Friday, January 20, 2006

Magic Formula Part 4

If this is your first visit to Three Grahamian Virtues, please take a moment to read the welcome message and site philosophy: http://3gv.blogspot.com/2006/01/welcome-and-3gv-philosophy.html

This article discusses how I actually invest money. Below is a pasting of an email I sent to some outstanding investors (whose incredible sites happen to be linked to from my front page) that details the process I used to form my portfolio on the first trading day of 2006.

Name: Magic Formula 20/20

Source: Magic Formula Top 100

Goal: To buy statistically cheap baskets of Magic Formula stocks most dampened by depressed current expectations

Rationale: This basket hopefully represents the lowest expectation stocks of decent companies in the top 100 of the Magic Formula. They may not all perform swimingly, but I hope any sinking is minimized by the selection process and that they will be positively reassessed by Mr. Market in the coming year

Process:

Measure distance of each stock's price from its 52 week low -- take only those within 20% of their yearly low (38 companies pass)

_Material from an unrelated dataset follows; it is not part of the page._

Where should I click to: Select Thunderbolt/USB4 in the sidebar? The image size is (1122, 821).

Of those within 20% of their annual low, compare each stock's P/S ratio to the bottom 20% of its three year P/S range (hence the 20/20 namesake), and take only those within these bottom two deciles (20 companies pass)

Calculate the earnings quality of each (accruals ratio) and take only those with a negative (good) ratio (Down to 7 companies)

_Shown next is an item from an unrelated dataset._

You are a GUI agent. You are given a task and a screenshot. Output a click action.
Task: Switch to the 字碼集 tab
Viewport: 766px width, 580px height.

Run a conservative intrinsic value calculation to see what expected rate of return a long-term owner might expect from current price (enterprise value) given my set of assumptions. Frankly, this is just a feel-good sanity check. The real return I expect to garner will come from a reassessment of each company's worth and an upward revaluation one year hence.

Here are the 7 companies, some stats, their expected return, and growth and free cash flow assumptions (note: FCF is derived from three year average operating cash flow margins on current revenue less 1/2 capital expenditure margins [a wag at maintenance CapEx]; also, growth rates are loosely based on historical sales/earnings growth and are mostly a function of judgement on my part)

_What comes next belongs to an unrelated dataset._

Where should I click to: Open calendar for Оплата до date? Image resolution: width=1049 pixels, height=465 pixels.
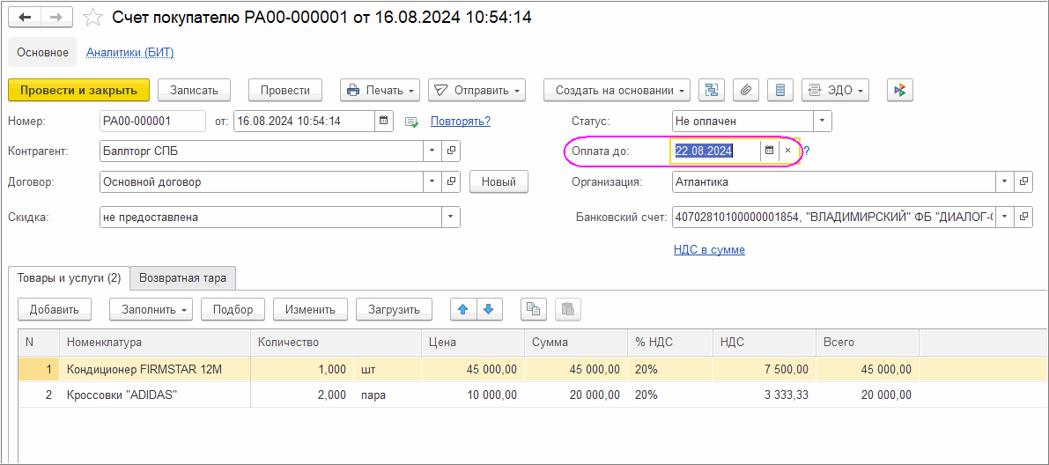[769, 151]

Lexmark (LXK) $5428 million enterprise value; 14% above 52 week low; 48% below upper bound of second lowest P/S decile; -10.3% accrual ratio (anything below -5% is really solid, anything negative is desirable)
Expected Return: 19%
Free Cash Flow: $500 million
Three stage growth: 10% for five years; 5% for five years; 4% terminal growth
Price Paid: $44.87


Valassis Communications (VCI) $1405 million EV; 1% above 52 week low; 27% below P/S decile 2; -6.8% accrual ratio
Expected Return: 14% Free Cash Flow: $141 million Three stage growth: 4/4/4
Price Paid: $29.10


Harvest Natural Resources (HNR) $336 EV; 10% above 52 week low; 34% below P/S decile 2; -5.8% accrual ratio
Expected Return: 41%
Free Cash Flow: $62 million
Three stage growth: 10/5/0
Price Paid: $8.88


Westwood One (WON) $1456 EV; 5% above low; 49% below P/S; -2.9% accrual ratio
Expected Return: 11%
Free Cash Flow: $121 million
Three stage growth: 8/5/0
Price Paid: $16.30


Harley Davidson (HDI) $14327 EV; 16% above low; 15% below P/S; -2% accrual ratio Expected Return: 14%
Free Cash Flow: $903 million
Three stage growth: 10/5/4
Price Paid: $51.44


Boston Scientific (BSX) $20274 EV; 7% above low; 47% below P/S; -.7% accrual ratio
Expected Return: 11%
Free Cash Flow: $1,341 million
Three stage growth: 10/5/2
Price Paid: $24.51


Tribune (TRB) $9438 EV; 1% above; 32% below P/S; -.5% accrual ratio
Expected Return: 13%
Free Cash Flow: $969 million
Three stage growth: 8/5/2
Price Paid: $30.29


An observation that jumps out is that this list truly reflects the undervalued nature of large cap stocks (only one of these sports a sub-$1 billion enterprise value). This selection process is to be repeated every three months to form rotating mini-portfolios of the most currently beaten down names that have solid economic foundations and earnings quality (total number of companies to be owned will probably vary between 30-40).

2 Comments:

Blogger Shankar Nath said...

Excellent blog Ian. Its gr8 to know that there are Graham afficionados around the world. I have a blog of my own on the same but more to do with indian equities. A lot of activity is going on as India (like the USA) is seeing a good surge in stock prices. (and im getting skeptic of the whole thing)

Keep up the good work mate

Warm Rgds
Shankar
small2big.blogspot.com

9:30 AM  
Anonymous Anonymous said...

I'm curious to know where on the 'Net one can do the research needed to come up with the metrics you spell out under process.

I couldn't figure it out in either E*Trade or Yahoo Finance.